## Data provided
_____
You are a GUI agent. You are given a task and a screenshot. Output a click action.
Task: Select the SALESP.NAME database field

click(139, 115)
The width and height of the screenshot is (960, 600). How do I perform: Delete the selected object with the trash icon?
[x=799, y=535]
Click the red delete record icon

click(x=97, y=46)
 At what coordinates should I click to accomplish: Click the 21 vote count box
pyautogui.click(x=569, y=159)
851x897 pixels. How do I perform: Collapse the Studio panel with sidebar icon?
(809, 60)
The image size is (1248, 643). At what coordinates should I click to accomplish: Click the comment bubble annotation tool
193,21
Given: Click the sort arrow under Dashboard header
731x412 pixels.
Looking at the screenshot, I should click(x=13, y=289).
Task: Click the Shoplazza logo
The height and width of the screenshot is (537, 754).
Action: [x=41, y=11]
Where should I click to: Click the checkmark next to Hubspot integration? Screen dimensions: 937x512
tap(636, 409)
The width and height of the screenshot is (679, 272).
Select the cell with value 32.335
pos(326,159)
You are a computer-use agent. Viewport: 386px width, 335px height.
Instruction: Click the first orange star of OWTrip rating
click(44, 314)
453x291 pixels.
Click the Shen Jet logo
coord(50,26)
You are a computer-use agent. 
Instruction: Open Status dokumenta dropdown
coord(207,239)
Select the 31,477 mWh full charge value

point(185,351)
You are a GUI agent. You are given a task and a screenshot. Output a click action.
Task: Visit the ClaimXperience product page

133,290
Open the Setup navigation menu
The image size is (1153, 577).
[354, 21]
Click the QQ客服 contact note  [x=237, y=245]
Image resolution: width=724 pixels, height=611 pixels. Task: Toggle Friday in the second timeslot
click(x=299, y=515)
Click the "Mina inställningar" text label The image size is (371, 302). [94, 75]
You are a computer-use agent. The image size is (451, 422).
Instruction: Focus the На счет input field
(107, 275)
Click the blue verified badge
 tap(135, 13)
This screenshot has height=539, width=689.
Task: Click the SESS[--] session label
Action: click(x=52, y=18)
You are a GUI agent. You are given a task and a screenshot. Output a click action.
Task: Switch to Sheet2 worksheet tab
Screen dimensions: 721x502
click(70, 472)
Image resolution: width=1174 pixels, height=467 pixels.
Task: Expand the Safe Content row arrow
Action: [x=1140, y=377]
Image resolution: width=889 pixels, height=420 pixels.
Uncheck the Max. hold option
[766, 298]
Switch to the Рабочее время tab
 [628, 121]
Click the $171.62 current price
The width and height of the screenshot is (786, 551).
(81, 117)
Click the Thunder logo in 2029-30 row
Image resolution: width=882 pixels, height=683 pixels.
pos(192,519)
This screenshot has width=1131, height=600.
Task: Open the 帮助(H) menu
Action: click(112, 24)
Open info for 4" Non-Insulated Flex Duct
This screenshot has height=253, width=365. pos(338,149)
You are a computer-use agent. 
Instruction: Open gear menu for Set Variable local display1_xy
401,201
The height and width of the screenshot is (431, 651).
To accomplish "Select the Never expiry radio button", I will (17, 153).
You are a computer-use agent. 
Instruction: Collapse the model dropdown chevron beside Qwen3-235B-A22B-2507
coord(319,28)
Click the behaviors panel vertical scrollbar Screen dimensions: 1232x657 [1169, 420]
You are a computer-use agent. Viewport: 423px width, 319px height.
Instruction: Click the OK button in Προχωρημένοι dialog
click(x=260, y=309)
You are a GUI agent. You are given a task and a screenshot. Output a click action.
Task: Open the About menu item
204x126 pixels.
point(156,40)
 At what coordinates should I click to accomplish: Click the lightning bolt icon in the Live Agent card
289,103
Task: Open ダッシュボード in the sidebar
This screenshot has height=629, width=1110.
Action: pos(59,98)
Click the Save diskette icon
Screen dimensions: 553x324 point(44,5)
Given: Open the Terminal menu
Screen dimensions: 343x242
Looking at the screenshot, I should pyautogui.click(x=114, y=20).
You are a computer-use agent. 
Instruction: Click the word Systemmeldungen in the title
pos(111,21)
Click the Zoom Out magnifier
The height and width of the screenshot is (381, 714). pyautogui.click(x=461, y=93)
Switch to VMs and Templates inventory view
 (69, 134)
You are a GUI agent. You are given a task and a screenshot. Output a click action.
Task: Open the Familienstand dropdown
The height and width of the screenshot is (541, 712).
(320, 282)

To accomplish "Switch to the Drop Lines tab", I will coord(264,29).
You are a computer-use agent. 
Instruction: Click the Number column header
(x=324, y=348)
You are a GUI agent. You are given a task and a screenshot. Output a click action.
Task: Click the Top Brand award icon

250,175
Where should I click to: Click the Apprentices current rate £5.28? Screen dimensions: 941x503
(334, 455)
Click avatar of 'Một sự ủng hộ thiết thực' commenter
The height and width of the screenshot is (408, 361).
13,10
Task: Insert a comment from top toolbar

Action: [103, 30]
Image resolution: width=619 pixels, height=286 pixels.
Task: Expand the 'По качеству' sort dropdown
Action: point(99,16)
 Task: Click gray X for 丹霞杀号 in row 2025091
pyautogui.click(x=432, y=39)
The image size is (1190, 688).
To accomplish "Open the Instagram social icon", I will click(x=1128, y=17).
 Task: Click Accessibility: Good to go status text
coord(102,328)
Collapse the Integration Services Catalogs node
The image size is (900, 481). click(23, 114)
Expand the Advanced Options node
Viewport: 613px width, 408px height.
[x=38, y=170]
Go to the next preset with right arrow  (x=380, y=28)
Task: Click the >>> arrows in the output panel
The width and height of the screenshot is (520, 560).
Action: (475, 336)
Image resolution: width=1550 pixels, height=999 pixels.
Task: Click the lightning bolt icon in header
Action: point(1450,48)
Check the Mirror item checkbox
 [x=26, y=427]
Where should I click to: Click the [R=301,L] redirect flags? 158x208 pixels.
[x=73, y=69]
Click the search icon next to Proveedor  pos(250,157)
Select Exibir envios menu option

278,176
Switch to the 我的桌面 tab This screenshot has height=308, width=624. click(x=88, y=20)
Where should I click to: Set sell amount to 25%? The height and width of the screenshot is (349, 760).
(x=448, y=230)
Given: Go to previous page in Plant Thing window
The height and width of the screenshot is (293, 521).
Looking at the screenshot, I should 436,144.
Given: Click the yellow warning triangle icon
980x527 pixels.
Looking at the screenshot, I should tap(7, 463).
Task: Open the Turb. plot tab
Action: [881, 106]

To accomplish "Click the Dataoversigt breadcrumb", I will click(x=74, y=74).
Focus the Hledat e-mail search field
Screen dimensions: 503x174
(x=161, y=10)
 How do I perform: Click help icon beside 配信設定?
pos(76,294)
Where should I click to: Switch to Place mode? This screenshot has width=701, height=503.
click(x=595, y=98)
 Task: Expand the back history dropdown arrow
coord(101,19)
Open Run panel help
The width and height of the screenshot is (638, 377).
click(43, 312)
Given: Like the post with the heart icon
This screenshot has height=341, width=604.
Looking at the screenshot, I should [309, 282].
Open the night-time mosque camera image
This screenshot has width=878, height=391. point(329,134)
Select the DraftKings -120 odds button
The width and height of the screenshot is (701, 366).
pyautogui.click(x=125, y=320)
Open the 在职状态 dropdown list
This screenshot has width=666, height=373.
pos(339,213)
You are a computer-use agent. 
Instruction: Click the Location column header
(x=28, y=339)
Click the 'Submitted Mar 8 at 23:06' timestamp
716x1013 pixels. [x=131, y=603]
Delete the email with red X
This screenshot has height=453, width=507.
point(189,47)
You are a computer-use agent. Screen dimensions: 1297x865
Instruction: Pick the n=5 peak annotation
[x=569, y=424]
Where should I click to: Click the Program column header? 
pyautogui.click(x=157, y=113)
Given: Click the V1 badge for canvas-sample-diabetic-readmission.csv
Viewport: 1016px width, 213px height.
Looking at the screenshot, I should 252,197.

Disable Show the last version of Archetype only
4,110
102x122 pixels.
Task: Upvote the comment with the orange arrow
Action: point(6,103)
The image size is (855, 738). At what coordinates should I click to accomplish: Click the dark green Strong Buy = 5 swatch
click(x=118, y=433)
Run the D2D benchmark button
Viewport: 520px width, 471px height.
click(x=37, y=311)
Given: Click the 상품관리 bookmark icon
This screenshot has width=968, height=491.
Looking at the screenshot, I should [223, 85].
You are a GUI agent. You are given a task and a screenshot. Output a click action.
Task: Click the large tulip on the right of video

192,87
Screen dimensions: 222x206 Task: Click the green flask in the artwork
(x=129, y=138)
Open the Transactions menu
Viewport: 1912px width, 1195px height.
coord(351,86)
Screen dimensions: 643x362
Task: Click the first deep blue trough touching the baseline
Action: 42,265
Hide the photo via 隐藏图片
_____
## Task brief
Please reproduce, exactly as written, the lines of the records from the first line through the one containing "Given: Click the sort".

## Written answer
You are a GUI agent. You are given a task and a screenshot. Output a click action.
Task: Select the SALESP.NAME database field

click(139, 115)
The width and height of the screenshot is (960, 600). How do I perform: Delete the selected object with the trash icon?
[x=799, y=535]
Click the red delete record icon

click(x=97, y=46)
 At what coordinates should I click to accomplish: Click the 21 vote count box
pyautogui.click(x=569, y=159)
851x897 pixels. How do I perform: Collapse the Studio panel with sidebar icon?
(809, 60)
The image size is (1248, 643). At what coordinates should I click to accomplish: Click the comment bubble annotation tool
193,21
Given: Click the sort arrow under Dashboard header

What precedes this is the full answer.